Храми, каплиці і ікони,
І ставники, і мірри дим,
І перед образом твоїм
Неутомленниє поклони.
За кражу, за войну, за кров, —
Щоб братню кров пролити, просять
І потім в дар тобі приносять
З пожару вкрадений покров!!
Таким сильным душевным движением вызвана эта строфа, что Шевченко сам закончил её двумя восклицательными знаками. Будущий певец «Марии», «Неофитов», революционных подражаний псалмам уже чеканно прекрасно проявляет тут своё уменье, не задерживаясь на красоте стиха, резко переводит высокую лирическую ноту на «низкую» обличительно-революционную. «І мірри дим, і перед образом твоїм неутомленниє поклони» – это высшая поэзия, обдуманная музыкальность, приподнятая созвучием слогов «лён» – «лон», и тотчас за нею по-крестьянски, по-народному иронический вывод о грабителях и поджигателях, проливающих братскую кровь, а потом приносящих взятку Богу – «з пожару вкрадений покров».
И это – правда. Действие поэзии на душу человеческую потрясающе. Арсенал слов, относящихся к войне, борьбе, завоеванию, стихийному бедствию, для определения недостаточен; взятые на помощь слова из области страха, тайны, загадки тоже недостаточны. Чтобы передать силу поэзии, «слово» переименовывается в старейшую его форму, ставшую обозначением самого действия в «глагол». Поэт «жжёт» сердце людей «глаголом»; стих «ударяет» по сердцу» с «неведомою силой»; поэзии «таинственная власть» исторгает слёзы, переворачивает душу. О чём, о каких неимоверных вещах говорит людям такая поэзия? Какими словами и средствами, если для одного обозначения их нет достаточно сильных слов и средств?
К стодвадцатипятилетнему юбилею со дня рождения Шевченко десятки советских поэтов перевели его на свой язык. На юбилейном пленуме Союза писателей эти поэты, представители самых разных национальностей, рассказывали, какие они приложили усилия, чтоб перевести Шевченко. Азербайджанцы решили передать его самыми любимыми в народе размерами – ашугскими:
…чтоб переводы были так же популярны, так же народны, так же красивы, хороши и доходчивы, как творения Шевченко на украинском языке… был выбран путь передачи (их) наиболее популярными размерами, в наиболее популярной форме, в которой писали наши знаменитые ашуги, в которой писал наш великий лирик Вагиф89.

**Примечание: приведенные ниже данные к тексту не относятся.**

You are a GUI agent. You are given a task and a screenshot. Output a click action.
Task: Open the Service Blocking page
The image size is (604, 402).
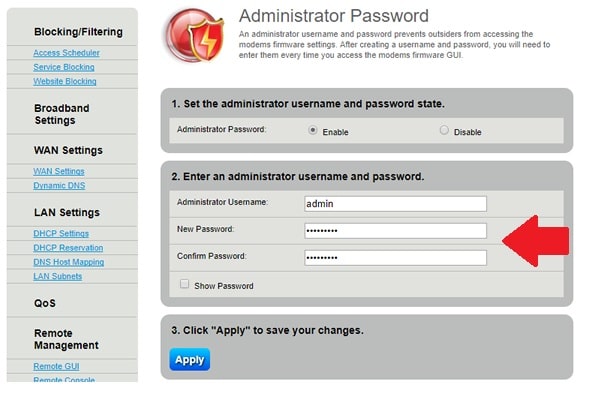pyautogui.click(x=64, y=67)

Белоруссы захотели сохранить наибольшую близость к оригиналу:
Мы ставили… задачу – дать перевод, близкий к оригиналу, сохранив все особенности поэтических приёмов, поэтическую простоту и ясность, музыку и напевность шевченковской поэзии…
Киргизам было важно сделать Шевченко понятным для своего народа:
…Мы добивались передачи понятным для киргизов языком смысла каждого слова и языка поэта…
Грузины особенное внимание обратили на …ту политическую заострённость поэзии Шевченко, которая так нужна нам сегодня. Армяне, которых затрудняли незнакомые бытовые особенности в стихах Шевченко… для выяснения вопросов, связанных с переводом… <…> специально командировали на Украину… переводчика и редактора…
Казахи, чтоб …весь аромат и дыхание Шевченко передавались без всяких механических приспособлений… создали целую редакционную коллегию из поэтов и литературоведов, строго контролировавшую и консультировавшую переводчиков…
И в результате этих усилий:
стихи украинского поэта звучат на таджикском языке очень хорошо! – восклицает на пленуме от писателей Таджикистана Рахими и читает вслух на таджикском языке «Заповіт».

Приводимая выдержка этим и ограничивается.